» **Was zu tun ist**
• A. Beantworte anhand des Textabschnitts über Pfingsten diese Fragen:
(i) Als was zeigt sich der Heilige Geist an Pfingsten?
(ii) Womit ist die Zumutung an Abraham verbunden?
(iii) Was soll der Gelähmte nach dem Befehl Jesu im Mk.-Evangelium nehmen?
• B. Gib aus dem Textabschnitt über Pfingsten die Stelle von „Im Mk.- Evangelium“ bis einschließlich „TRAU DIR ZU!“ wortgetreu wieder.
• C. Warum teilt der liturgische Festkalender laut dem Textabschnitt über Pfingsten den Osterfestkreis in „kleinere Portionen“? Antworte in ein bis drei Sätzen.

» **Textabschnitt**
►
EIN FEST DER ZUMUTUNG

Unser liturgischer Festkalender teilt den Osterfestkreis in „kleinere Portionen“, um wenigstens ansatzweise das österliche Geheimnis zu begreifen. Im Neuen Testament bei Johannes geschieht eigentlich alles auf einmal: Tod, Auferstehung, Himmelfahrt und Pfingsten. Bei Lukas in der Apostelgeschichte liegen fünfzig Tage (pentekosté heméra) dazwischen. So wird Pfingsten zur Geburtsstunde der Urkirche in Jerusalem. Da zeigt sich der Heilige Geist als „Seele der Kirche“. Die Lesungen aus der Apostelgeschichte führen uns in diesen sieben Sonntagen nach dem Ostersonntag in das Leben der Urgemeinde ein, die ja auch einen Sendungsauftrag bekommen hat zu den Menschen mit der „Frohen Botschaft“ hinauszugehen.

Pfingsten ist das große „Fest der Zumutung“ unter dem Motto: „Ich sage dir: Steh‘ auf und geh!“ Diese Worte hat bereits Abraham zu hören bekommen: „Zieh fort aus deinem Land, von deiner Verwandtschaft und aus deinem Vaterhaus in das Land, das ich dir zeigen werde.“(Gen.12,1-2). Das ist wohl eine recht große Zumutung, die aber mit einem Segensspruch verbunden ist: „Ich werde dich segnen und deinen Namen groß machen.“ (Gen.12,4).

Aber auch dem Paulus wird viel zugemutet, sodass er sogar stürzt:„Er stürzte (nahe Damaskus) zu Boden und hörte wie eine Stimme zu ihm sagte: Saul, Saul, warum verfolgst du mich?…..Steh‘ auf und geh in die Stadt, dort wird dir gesagt werden, was du tun sollst.“ (Apg.9,4.6).

Im Mk.- Evangelium befiehlt Jesus dem Gelähmten, den man wegen der vielen Menschen durchs Dach transportiert hatte: „Ich sage dir: Steh‘ auf, nimm deine Tragbahre, und geh‘ umher!“ (Mk.2,11)

TRAU DIR ZU!
◄
» **Bereitgestellte Datensätze**
►
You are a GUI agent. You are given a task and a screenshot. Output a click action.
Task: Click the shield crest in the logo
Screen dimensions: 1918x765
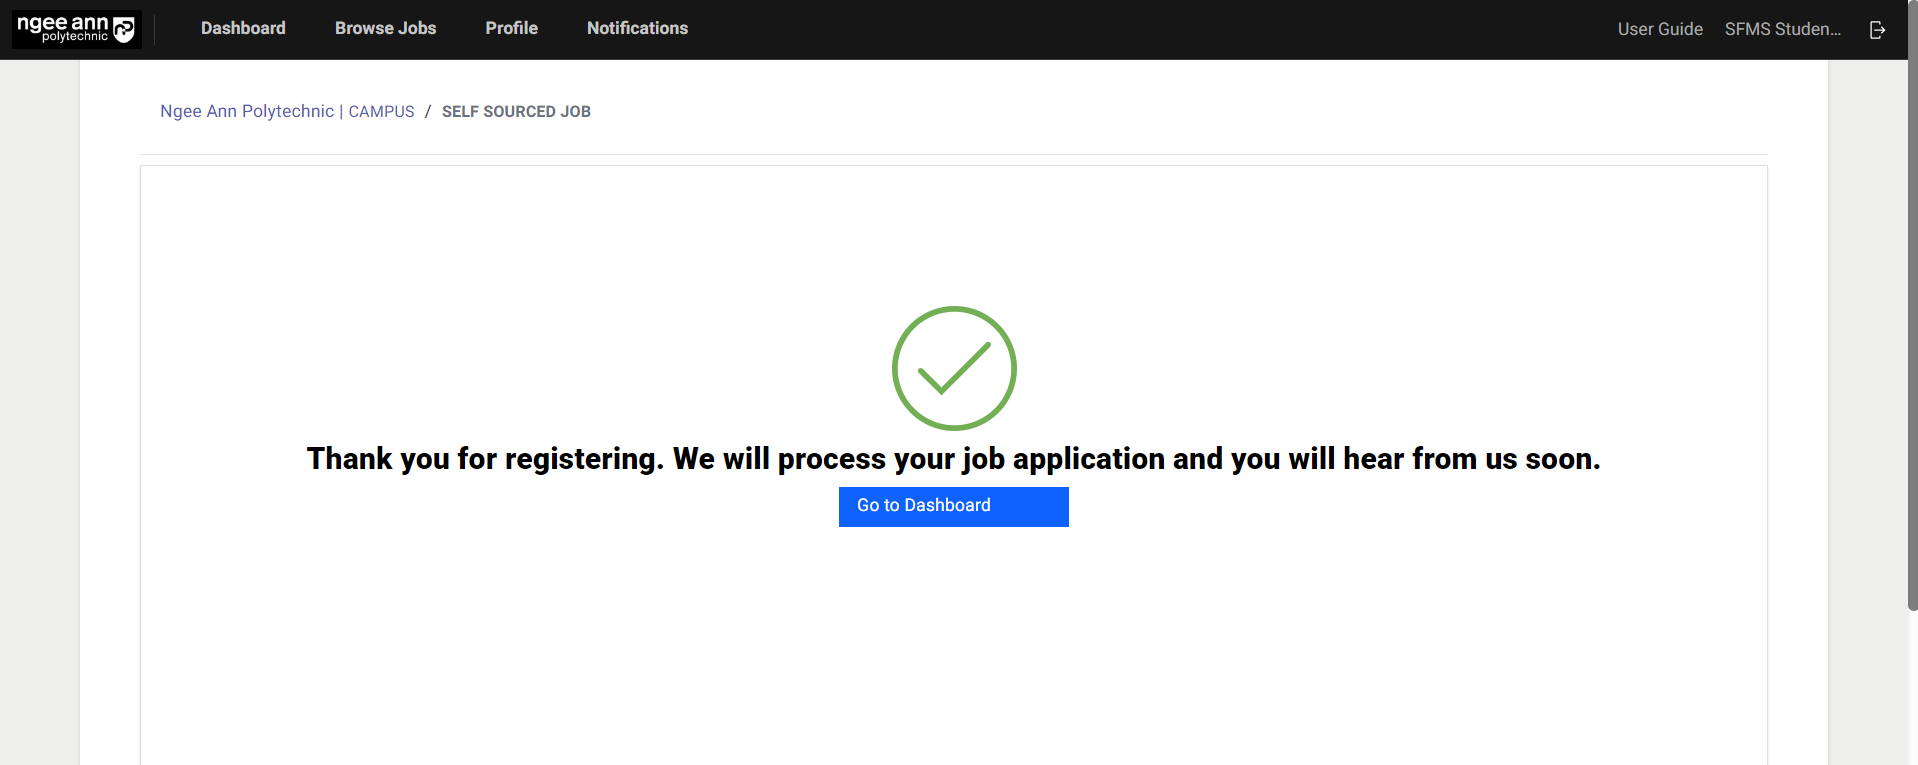click(124, 30)
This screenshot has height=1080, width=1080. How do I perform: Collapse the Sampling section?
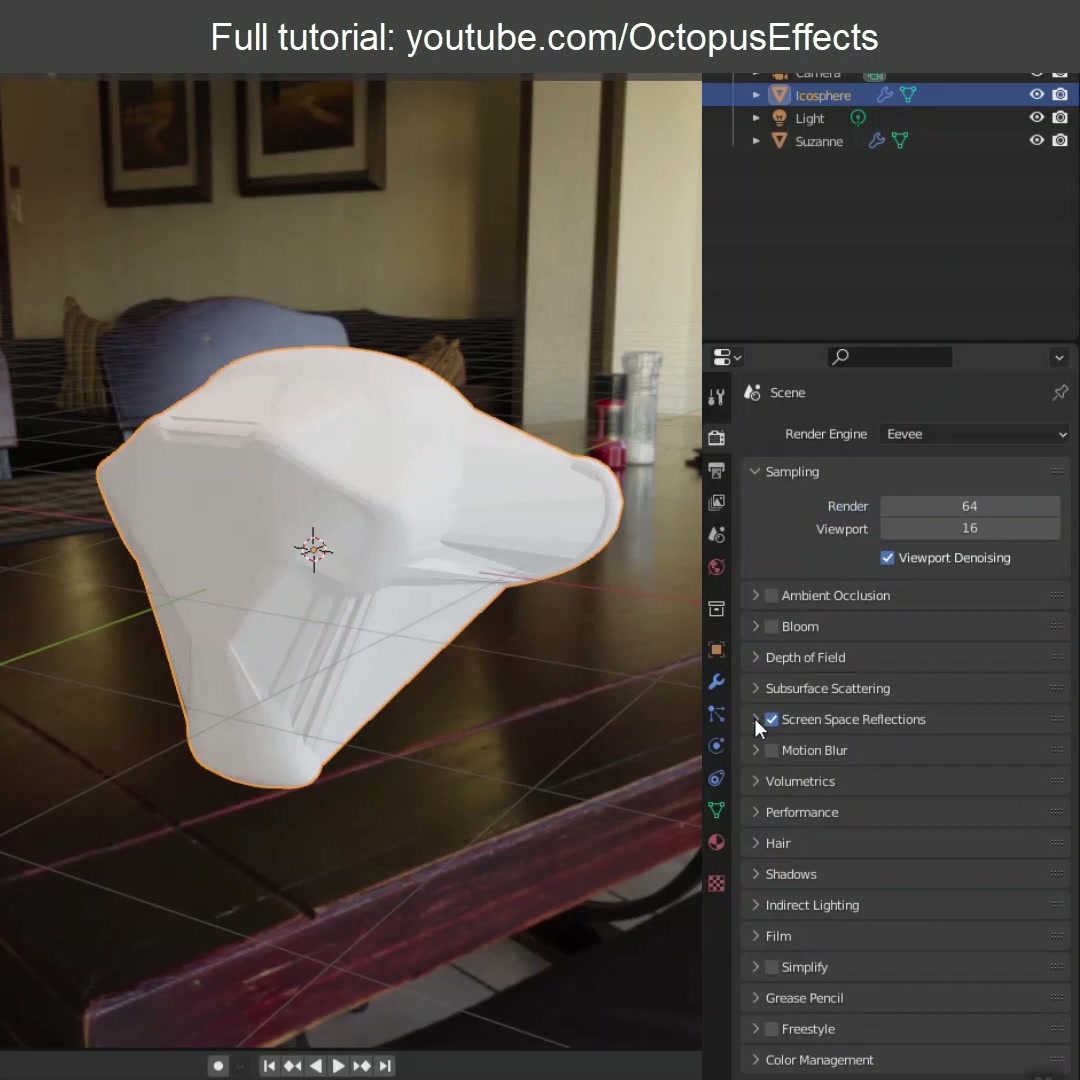[x=784, y=471]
◄
» **Erwartete Antworten**
• A.
(i) Als „Seele der Kirche“.
(ii) Mit einem Segensspruch.
(iii) Seine Tragbahre.

• B.
Im Mk.- Evangelium befiehlt Jesus dem Gelähmten, den man wegen der vielen Menschen durchs Dach transportiert hatte: „Ich sage dir: Steh‘ auf, nimm deine Tragbahre, und geh‘ umher!“ (Mk.2,11)

TRAU DIR ZU!

• C. Der Festkalender teilt den Osterfestkreis so auf, um das österliche Geheimnis wenigstens ansatzweise zu begreifen.